Designing an outer toothed gear whose wheel teeth are outlined by the logarithmic spiral arcs
DOI:
https://doi.org/10.15587/1729-4061.2021.245121Keywords:
toothed gear, logarithmic spiral, surface rolling, center-to-center distance, arc lengthAbstract
Toothed gears are the most common mechanical gears in machine building, which are characterized by high reliability and durability, a constant transfer number, and which can transmit high torque. During toothed gear operation, the surfaces of the teeth slide, which gives rise to friction forces and wears their working surfaces. To prevent this, the surfaces of the teeth need constant lubrication. This paper considers the design of a gear tooth engagement, which does not have friction between the surfaces of the teeth since they roll over each other without slipping. The profile of the tooth of such a gear is outlined by congruent arcs, symmetrical relative to the line that connects the center of rotation of the toothed wheel with the top of the tooth. These symmetrical curves at the top of the tooth intersect at the predefined angle. In the depressions of the wheel, adjacent teeth also intersect at the same angle. Such a condition can be ensured by a curve that at all its points crosses the radius-vector emanating from the coordinate origin, also at a stable angle equal to half of the given one. This curve is a logarithmic spiral. If the number of teeth of the drive and driven wheels is the same, then their teeth are congruent. Otherwise, the profiles of the teeth would differ but they could be outlined by congruent arcs of the same logarithmic spiral of the same length taken from different areas of the curve.

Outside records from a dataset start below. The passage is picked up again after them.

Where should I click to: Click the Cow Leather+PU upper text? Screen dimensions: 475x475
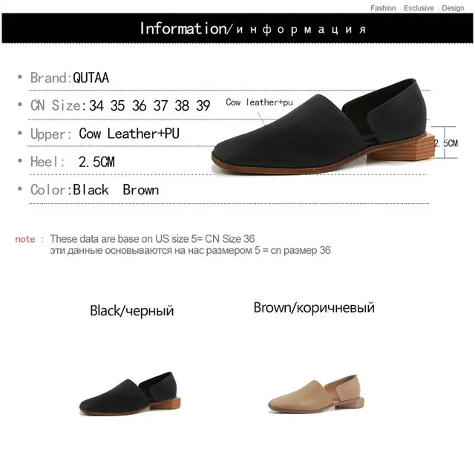(x=129, y=134)
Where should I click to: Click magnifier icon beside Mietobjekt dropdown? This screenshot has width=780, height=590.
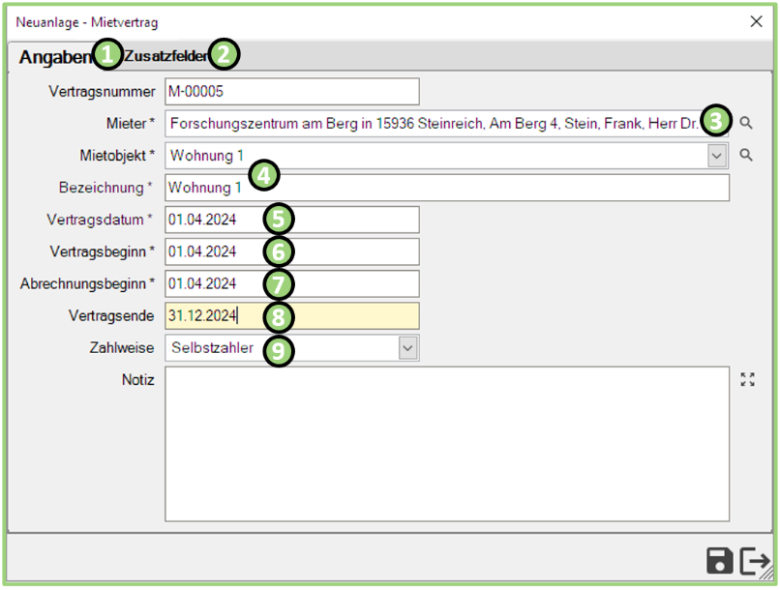[746, 155]
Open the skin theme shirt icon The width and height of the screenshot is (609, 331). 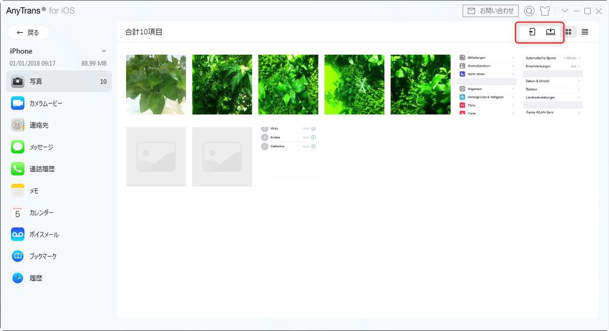click(x=545, y=11)
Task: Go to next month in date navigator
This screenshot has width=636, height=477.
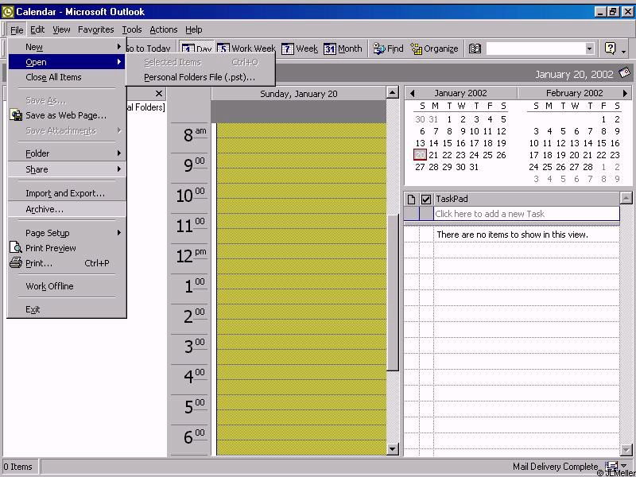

The minimum possible angle at the top of the teeth is straight. At acute angle, the toothed gear operation is impossible. To build gear wheels with a right angle at the top of the tooth, it would suffice to set the number of teeth of the drive and driven wheels. The center-to-center distance is calculated using the derived formula. The transfer number of such a gear is variable but, with an increase in the number of teeth, the range of its change decreases. The algorithm of wheel construction is given.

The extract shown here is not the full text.